Von laufenden Wasserhähnen in den USA

Diana Wiedemann begibt sich in US-amerikanischen Müllbergen auf die Suche nach einer kognitiven Dissonanz

 

Ein ganz normaler Tag einer deutschen Austauschschülerin in den Vereinigten Staaten beginnt. Das all morgendliche „brr brr brr“ der riesigen Klimaanlagen-Container vor allen Wohnheimen trägt mich aus meiner Traumwelt in die bittere Realität einer Welt, in der die Menschen unseren blauen Planeten nach und nach ins Jenseits befördern. Licht brennt in der ganzen Hütte, die ganze Nacht lang schon. Sorry Planet, da ist wohl irgendwer nach mir ins Bett gegangen, ich hatte das Licht eigentlich überall gelöscht. Meine Mitbewohnerin putzt sich gerade die Zähne und entnimmt ihrem „Becherspender“ einen Zahnputzbecher – jeden Morgen und jeden Abend einen Pappbecher, der dann im Müll landet. Sich einfach einen Plastik-Zahnputzbecher zuzulegen, wäre sicherlich wieder „so ein deutsches Ding“. Genauso wie es ziemlich deutsch zu sein scheint, das Geschirr in einem Abwaschbecken voll Wasser zu reinigen, statt dieses erst 45 Minuten (!!!) unter den laufenden Wasserhahn zu halten, um es dann blitze blank in den Geschirrspüler zu stellen. Aber immerhin zeugt dieses Verhalten von einer gewissen Konsequenz: Wer 45 Minuten duschen kann, der kann auch schon mal 45 Minuten lang das Wasser für den Abwasch laufen lassen. Fein ist auch, im Sommer das Auto schon mal anzuwerfen, damit die Klimaanlage den Wagen auf angenehme 20 Grad abgekühlt hat, damit man nicht schwitzt, wenn man die 50 Meter zum Briefkasten fahren muss. Und im Winter, mitten in einem Eissturm, bekommt man die 3 cm dicke Eisschicht natürlich nur von den Scheiben, indem man den Motor schon mal die klassischen 45 Minuten vorher laufen lässt. Planet Erde sagt: „Danke!“

Bevor ich mich auf das Rad zur Uni schwinge, passiere ich unsere Mülltonnen, die schon wieder voll sind bevor ich auch nur die Rücklichter vom Müllwagen sehe. „Mülltrennung“ dürfte im amerikanisch-englischen Vokabular eigentlich nicht zu finden sein. Wie auch? Von Biomüll über Gläser, Batterien, Papier und Plastikabfällen landet alles in einer riesigen Tonne. Warum Müll trennen, wenn der Staat es dann doch wieder zusammenführt?

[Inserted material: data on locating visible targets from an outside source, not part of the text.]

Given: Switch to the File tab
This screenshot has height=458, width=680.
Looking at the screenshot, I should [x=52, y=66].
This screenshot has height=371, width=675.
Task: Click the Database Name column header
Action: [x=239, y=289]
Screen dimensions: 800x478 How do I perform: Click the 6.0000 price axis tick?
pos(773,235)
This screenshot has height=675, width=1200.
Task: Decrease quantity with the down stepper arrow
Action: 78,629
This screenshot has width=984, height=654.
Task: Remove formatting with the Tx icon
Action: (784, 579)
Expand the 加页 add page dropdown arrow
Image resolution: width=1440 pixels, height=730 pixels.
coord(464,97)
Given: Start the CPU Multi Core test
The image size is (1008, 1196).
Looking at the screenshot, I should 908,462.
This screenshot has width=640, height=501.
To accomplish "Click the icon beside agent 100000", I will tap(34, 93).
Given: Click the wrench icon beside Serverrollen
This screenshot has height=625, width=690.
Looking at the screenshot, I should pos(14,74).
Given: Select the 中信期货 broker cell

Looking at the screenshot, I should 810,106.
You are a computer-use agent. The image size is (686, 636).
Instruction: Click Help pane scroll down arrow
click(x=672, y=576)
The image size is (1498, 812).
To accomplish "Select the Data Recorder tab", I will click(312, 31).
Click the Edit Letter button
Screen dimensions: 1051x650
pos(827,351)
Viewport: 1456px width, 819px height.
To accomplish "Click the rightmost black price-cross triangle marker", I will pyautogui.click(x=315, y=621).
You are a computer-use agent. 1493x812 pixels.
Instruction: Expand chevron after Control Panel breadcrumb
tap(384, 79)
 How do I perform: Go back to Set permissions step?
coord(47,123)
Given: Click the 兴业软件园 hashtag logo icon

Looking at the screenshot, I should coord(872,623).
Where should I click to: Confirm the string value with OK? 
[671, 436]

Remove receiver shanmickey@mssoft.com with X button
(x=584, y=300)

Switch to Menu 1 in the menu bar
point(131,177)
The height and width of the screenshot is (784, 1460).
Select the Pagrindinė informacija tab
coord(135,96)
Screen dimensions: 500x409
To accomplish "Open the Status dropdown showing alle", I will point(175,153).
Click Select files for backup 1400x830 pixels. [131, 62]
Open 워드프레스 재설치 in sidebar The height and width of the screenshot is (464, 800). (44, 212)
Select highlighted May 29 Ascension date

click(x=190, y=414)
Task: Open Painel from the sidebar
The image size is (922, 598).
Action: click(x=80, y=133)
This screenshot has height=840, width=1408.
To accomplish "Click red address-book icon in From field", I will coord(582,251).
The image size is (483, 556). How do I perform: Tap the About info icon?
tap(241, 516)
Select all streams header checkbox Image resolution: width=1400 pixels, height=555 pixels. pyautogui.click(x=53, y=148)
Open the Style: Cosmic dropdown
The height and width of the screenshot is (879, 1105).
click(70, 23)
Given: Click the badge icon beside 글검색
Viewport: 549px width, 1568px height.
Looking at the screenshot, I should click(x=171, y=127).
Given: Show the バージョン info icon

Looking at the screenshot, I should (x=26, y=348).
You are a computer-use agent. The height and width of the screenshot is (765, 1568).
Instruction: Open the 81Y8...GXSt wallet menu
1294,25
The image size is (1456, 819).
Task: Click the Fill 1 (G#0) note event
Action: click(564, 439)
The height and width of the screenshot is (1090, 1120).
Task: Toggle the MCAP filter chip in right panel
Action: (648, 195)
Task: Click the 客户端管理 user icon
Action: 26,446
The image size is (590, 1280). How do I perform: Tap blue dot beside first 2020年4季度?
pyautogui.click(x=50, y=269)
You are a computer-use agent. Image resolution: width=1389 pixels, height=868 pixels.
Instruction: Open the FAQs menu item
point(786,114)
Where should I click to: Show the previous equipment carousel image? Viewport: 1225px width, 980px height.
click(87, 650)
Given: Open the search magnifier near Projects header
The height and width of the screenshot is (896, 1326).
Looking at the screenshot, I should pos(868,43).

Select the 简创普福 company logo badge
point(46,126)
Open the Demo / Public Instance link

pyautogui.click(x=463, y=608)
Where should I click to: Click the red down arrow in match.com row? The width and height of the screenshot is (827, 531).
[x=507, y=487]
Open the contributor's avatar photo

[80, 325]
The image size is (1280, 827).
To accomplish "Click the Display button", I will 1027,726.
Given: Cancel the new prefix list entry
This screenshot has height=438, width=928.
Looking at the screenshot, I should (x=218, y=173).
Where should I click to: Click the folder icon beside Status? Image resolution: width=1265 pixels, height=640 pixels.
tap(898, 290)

In der Klasse erhalten wir unsere heutigen Unterrichtsmaterialien: Folien – im Schnitt 2mal pro Woche sechs Seiten für 25 Studenten, natürlich einseitig bedruckt. Die Professorin hält ihre Vorlesung mit ihren PowerPoint-Folien: durchschnittlich 90 Folien einzeln (!)  und einseitig auf ein A4-Blatt bedruckt. Als ich am Ende den Klassenraum verlasse sehe ich noch, wie die 90 Blatt Papier unachtsam in den Müll wandern. „Das gute Druckerpapier“ denke ich und unterdrücke das innere Schreien meines „Öko-Herzens“ mit einem schmerzverzogenen Gesicht. Ja bin ich deswegen ein Öko? Oder sind das nur kulturelle Differenzen? Ist es Erziehung? Ist es der Staat? Ist es in anderen Bundesstaaten anders? Woran liegt es nur, dass Dinge wie Mülltrennung für mich selbstverständlich sind, die in der Großmacht USA noch nicht mal ansatzweise vollzogen werden?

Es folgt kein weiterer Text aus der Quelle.